DM Quick Tips: How to Handle Not Railroading Your Players

By Chad Lorenz

“Ok, so I want to sneak off into the forest.” - Player

“A giant hand picks you up and carries you back to town.” - Dungeon Master

Is one of your players asleep for a session? Well, ok, maybe they had a hard week. But if it’s the same player every week for three months…you could be railroading them!!

It has happened to the best of us, you’ve spent the night painstakingly drawing up the NPC’s stats and the loot. You’ve set the stage and laid out clues for the past few sessions to draw the PC’s to that dungeon. You drew out a map for over 3 hours on graph paper and are ready for them to go and rescue that princess or find that stone.
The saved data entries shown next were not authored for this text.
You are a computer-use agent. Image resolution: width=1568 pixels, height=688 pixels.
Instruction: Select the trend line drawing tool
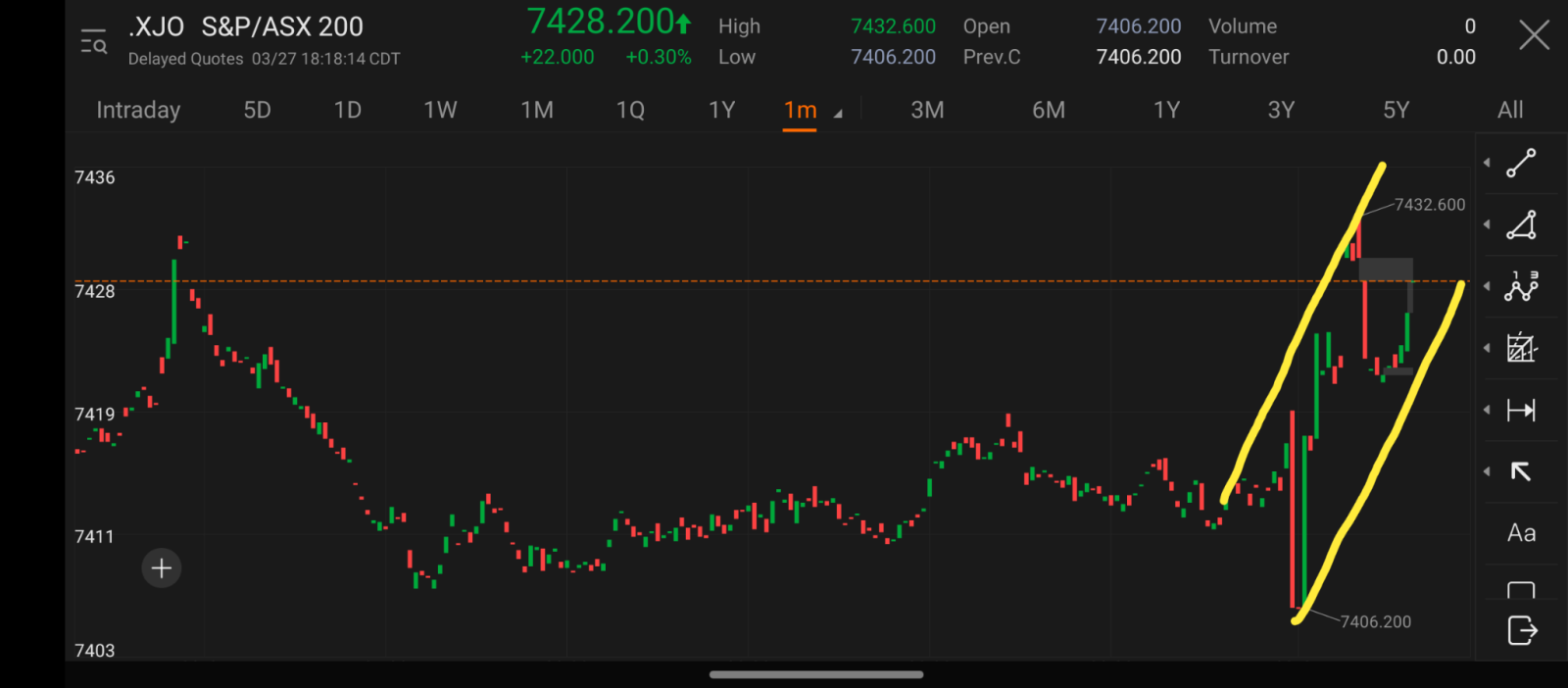click(x=1521, y=163)
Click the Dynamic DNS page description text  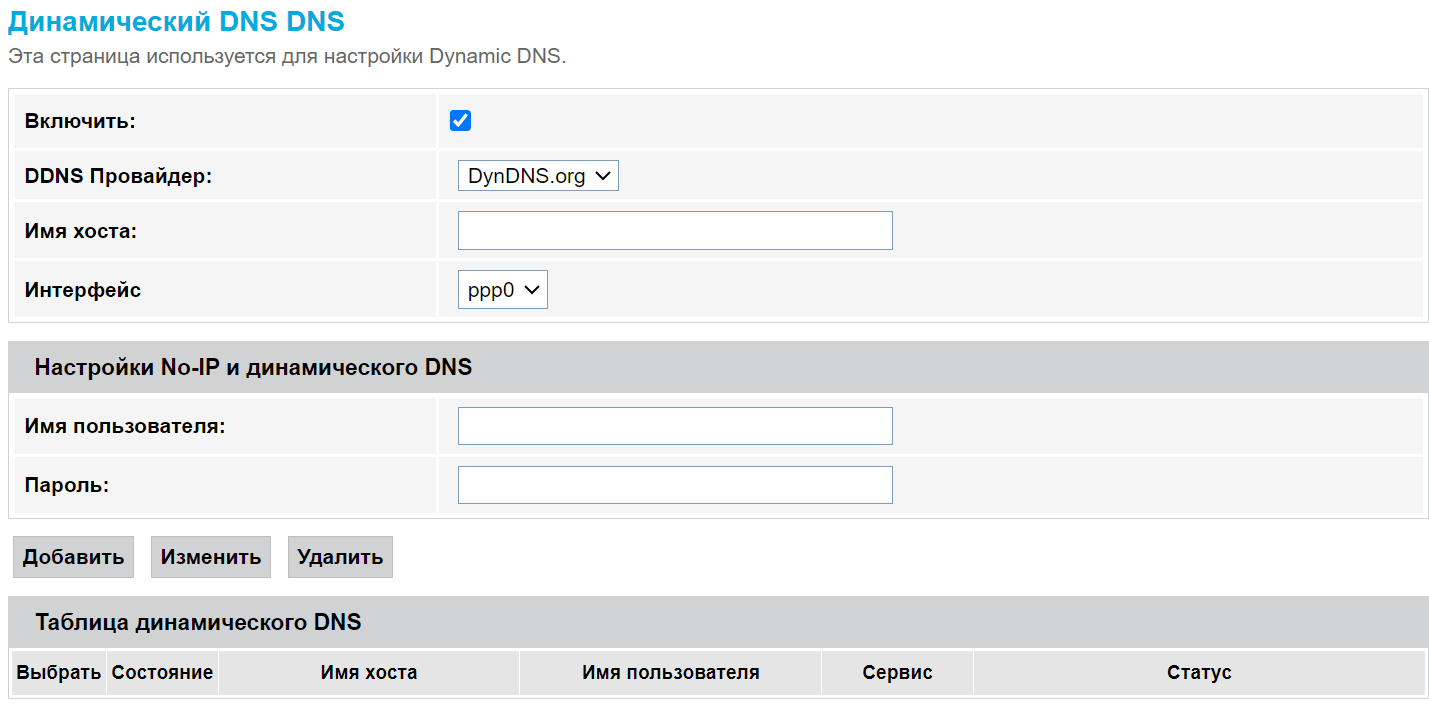point(287,56)
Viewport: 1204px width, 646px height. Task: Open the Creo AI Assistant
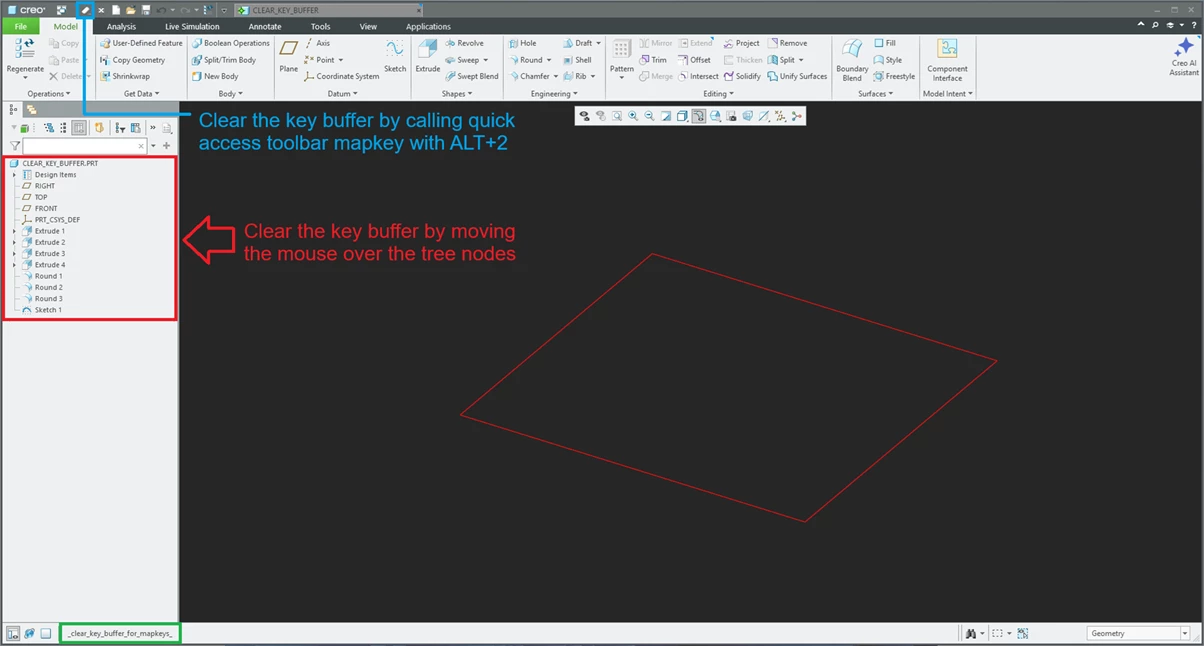pyautogui.click(x=1184, y=58)
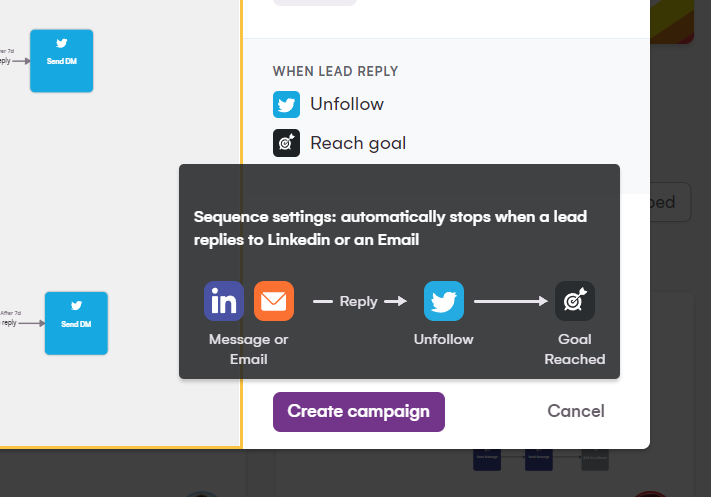Click the Reach goal step label
Viewport: 711px width, 497px height.
358,143
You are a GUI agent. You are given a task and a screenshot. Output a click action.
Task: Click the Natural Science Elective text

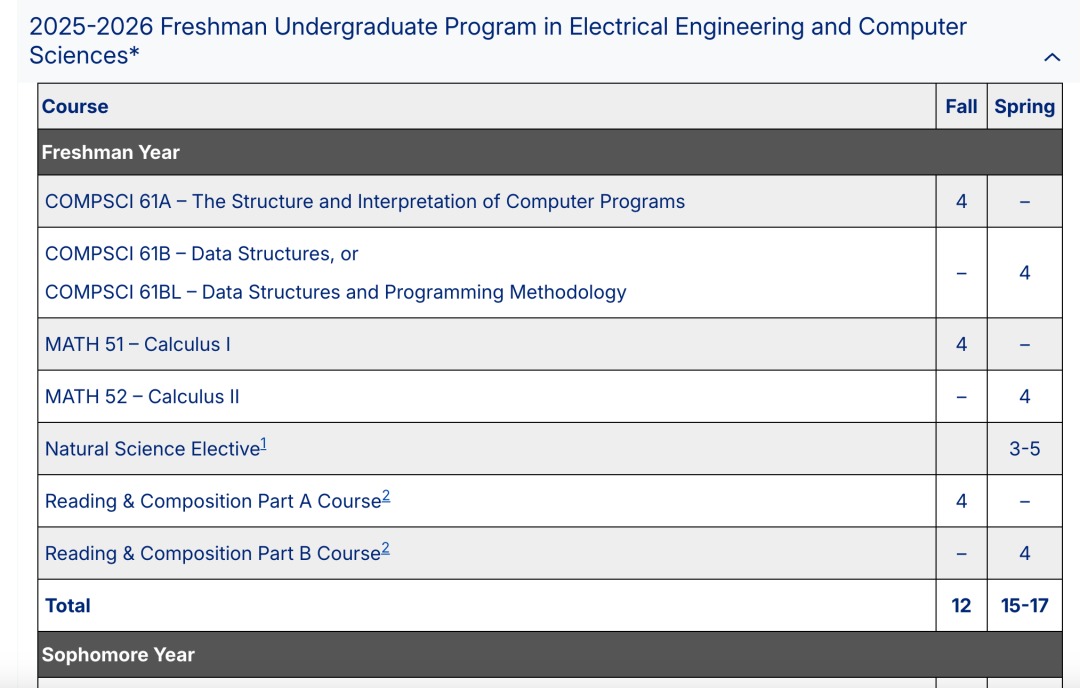coord(151,450)
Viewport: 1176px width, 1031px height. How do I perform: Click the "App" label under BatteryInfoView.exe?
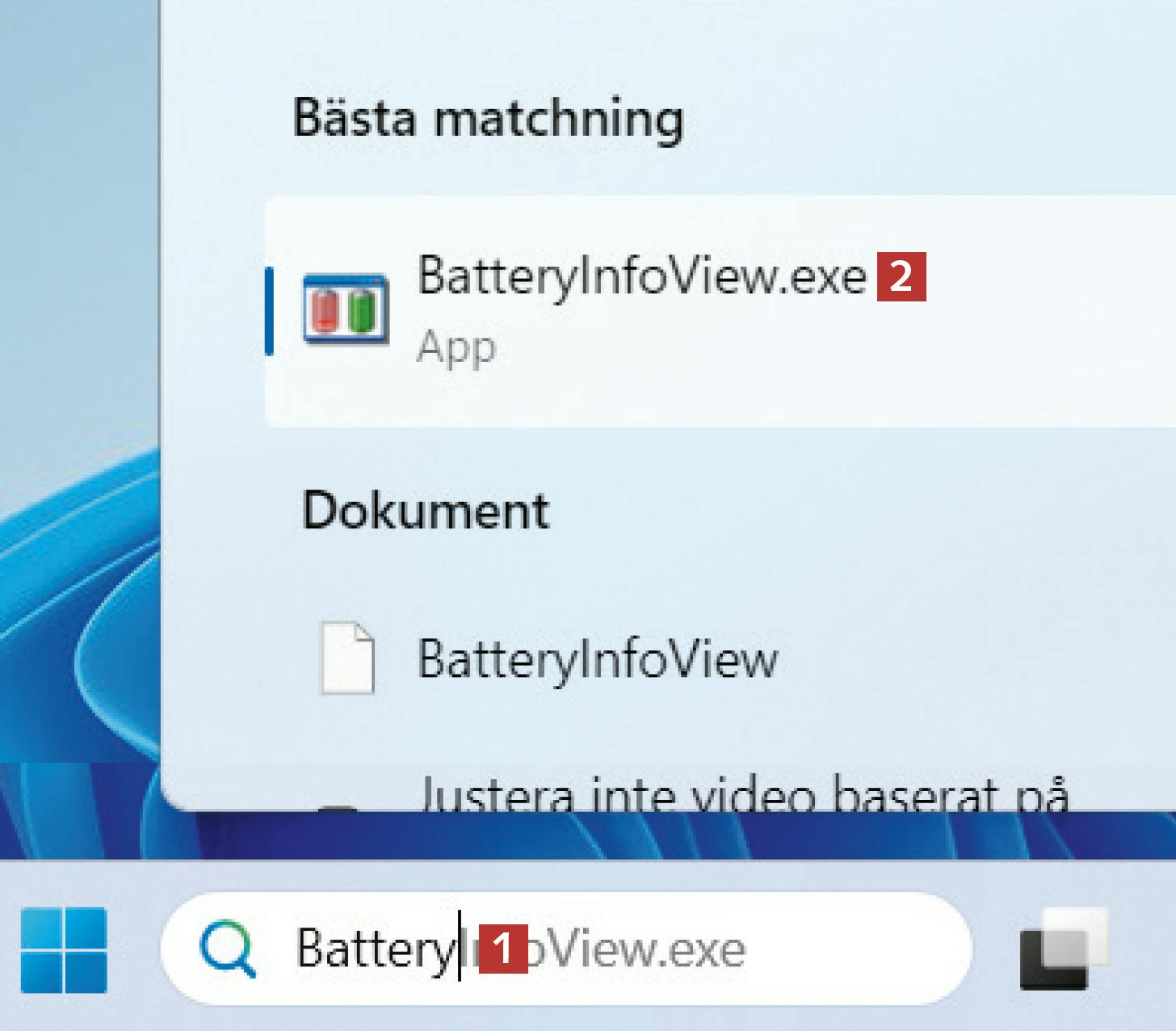(456, 348)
Suddenly, Eggbert the Paladin decides that stone might not be the most important thing ever. Wait...everyone is listening to him and now they are going north, heading further away from your dungeon…..

It’s okay! Don’t panic. Just take a deep breath, or in my case a deep drink of whiskey. That time you spent is not wasted, my friend. You are the dungeon master, after all! Creator of everything. Say they decided to go north this time, you can easily change where your dungeon was located. So what if they have the stats of lizardman warriors? Paint a different picture for them. If they head for the mountains, have them encounter the dungeon you intended in a different terrain.

The best part is if they decide to suddenly go back to that original location and get that stone or rescue the princess you now have 2 dungeon locations! Free will for players is what makes them want to play the game. The ability to be able to do whatever they want is the draw. So they decide to chop down a tree. Let’em down it. Strength checks all around!

You might discover something you like even more by allowing them to follow up on their choices. An NPC you never expected to be meaningful could become someone very important to the story. You can expand your world while they explore, giving you more tools to play with and create for later.

Don’t force them to follow a path, try not to lead them around by the nose. Players are smart and this isn’t a video game. This is imagination. Just be ready to improvise on the fly and know which direction they are heading. But this improvisation goes both ways, so make sure they are patient with you if they decide to tread off the beaten path.